Le fait de négocier et signer des conventions, ententes et autres accords internationaux au niveau gouvernemental ou au niveau départemental se fait à partir de l’autorisation libérée par le Président, par les délégations approuvées dans ce but.

En ce qui concerne, selon l’article 4, la condition de ratifier tant les traités internationaux signés en nom de la Roumanie, les conventions, ententes et autres accords internationaux au niveau du gouvernement roumain, indifféremment qu’ils concernent la collaboration politique et militaire, qu’il rendent nécessaire l’acceptation de nouvelles lois ou la révision des lois en vigueur, ou qu’ils impliquent un arrangement politique et territorial ou qu’ils se référent aux problèmes concernant le régime politique et territorial de l’état ou le statut des personnes, les droits et libertés des citoyens ou la participation aux organisations internationales, que les traités qui prévoient expressément tout ceci, sont exposés au Parlement pour être ratifiés par la loi. Ces prévisions concernant la ratification par le Parlement sont appliquées aussi dans le but adhérer aux traites internationaux en dessus mentionnes. Par contre, les conventions, ententes et autres accords internationaux qui, par leur objet, nu sont pas inclus dans les prévisions de l’article 4, entrent dans la compétence du gouvernement. Apres être négociés et signés, ils seront soumis à l’approbation de celui-ci. Le gouvernement informe le Président de la Roumanie et le Parlement sur tout accord, convention ou entente international qu’il conclu et qui ne doit pas être ratifié.

Enfin, selon l’article 6 de la loi, les accords et ententes en forme simplifiée, conclus par le Ministère des Affaires Etrangères par échange de notes ou lettres, peuvent entrer en vigueur à partir de la date où ils ont été effectués, sans être ratifiés ou soumis à l’approbation ultérieure. Le fait de ratifier ou, selon le cas, adhérer ou respectivement dénoncer les traités conclus en nom de la Roumanie, est consigné dans les instruments de ratification ou d’adhésion, respectivement de dénonciation, signés par le Président de la Roumanie, investis avec le sceau de l’état et contresignés par le Ministre des Affaires Etrangères. Les instruments mentionnés en dessus seront échangés entre les parties ou déposés au dépositaire, conformément aux règles du droit international et de la pratique internationale. L’approbation des accords, conventions et ententes conclus au niveau du gouvernement est notifiée à l’autre partie contractante ou au dépositaire, par voie diplomatique.
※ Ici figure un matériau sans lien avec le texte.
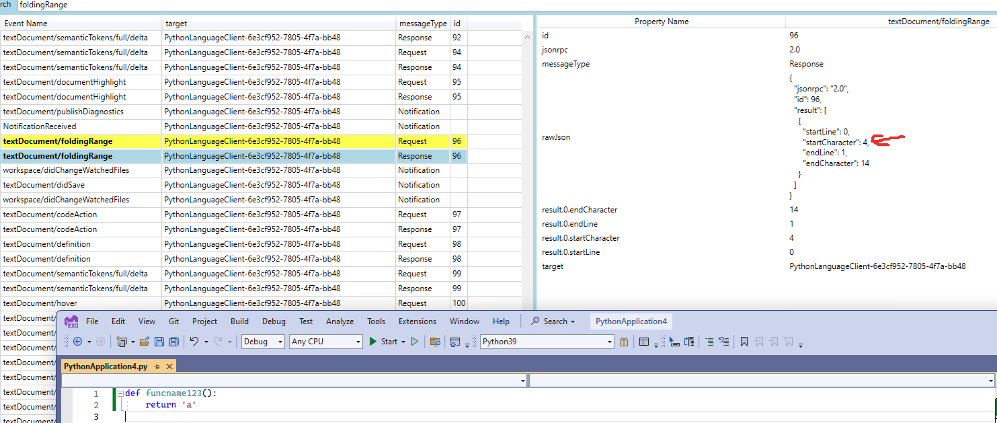Image resolution: width=997 pixels, height=423 pixels.
Task: Click the Save icon on the toolbar
Action: 159,342
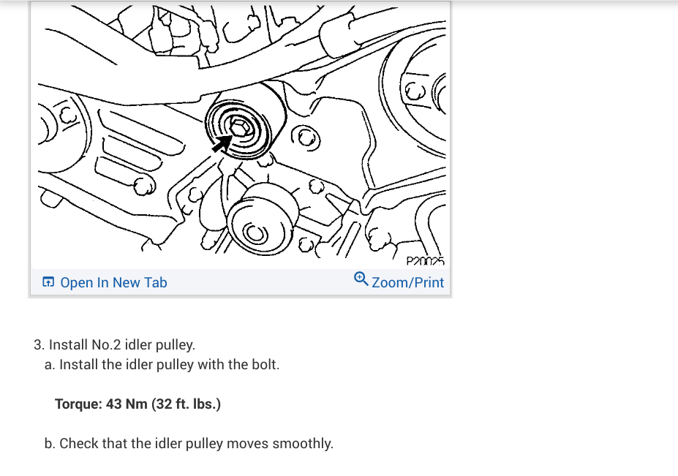This screenshot has height=476, width=678.
Task: Click the black arrow in the diagram
Action: [222, 144]
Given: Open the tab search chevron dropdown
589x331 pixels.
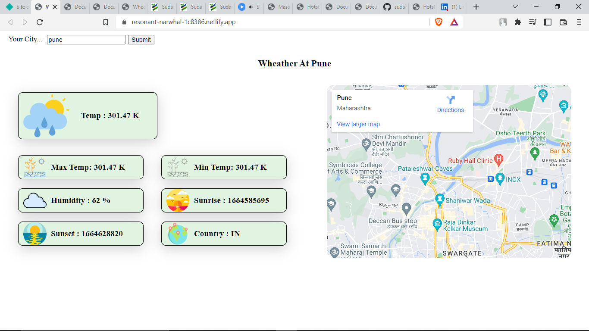Looking at the screenshot, I should coord(515,7).
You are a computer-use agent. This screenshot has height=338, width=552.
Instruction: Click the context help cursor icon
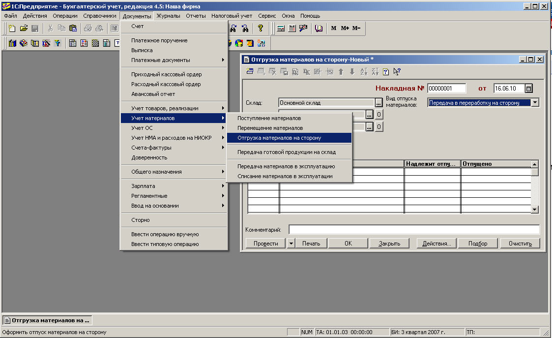click(397, 72)
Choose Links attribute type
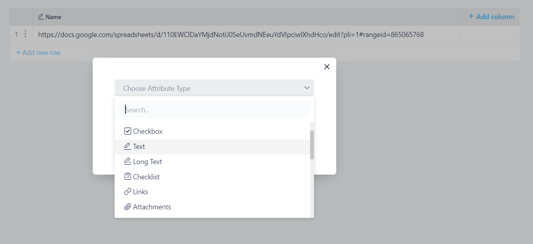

En ce qui concerne la publication, selon l’article 11, les lois pour ratifier les traités internationaux et les décisions pour approuver les accords, conventions et autres ententes internationaux, aussi que les textes de ceux-ci, sont publiées dans le Moniteur Officiel de la Roumanie. Le Parlement et respectivement le gouvernement peuvent décider que certains accords, conventions et autres ententes internationaux ne soient pas publiés.

Le Ministère des Affaires Etrangères assure la publication dans le Moniteur Officiel des dates et des informations concernant la vie des principaux traités, conventions, ententes et autres accords internationaux auxquels la Roumanie participe, aussi que le fait d’être enregistrés auprès de l’Organisation des Nations Unies.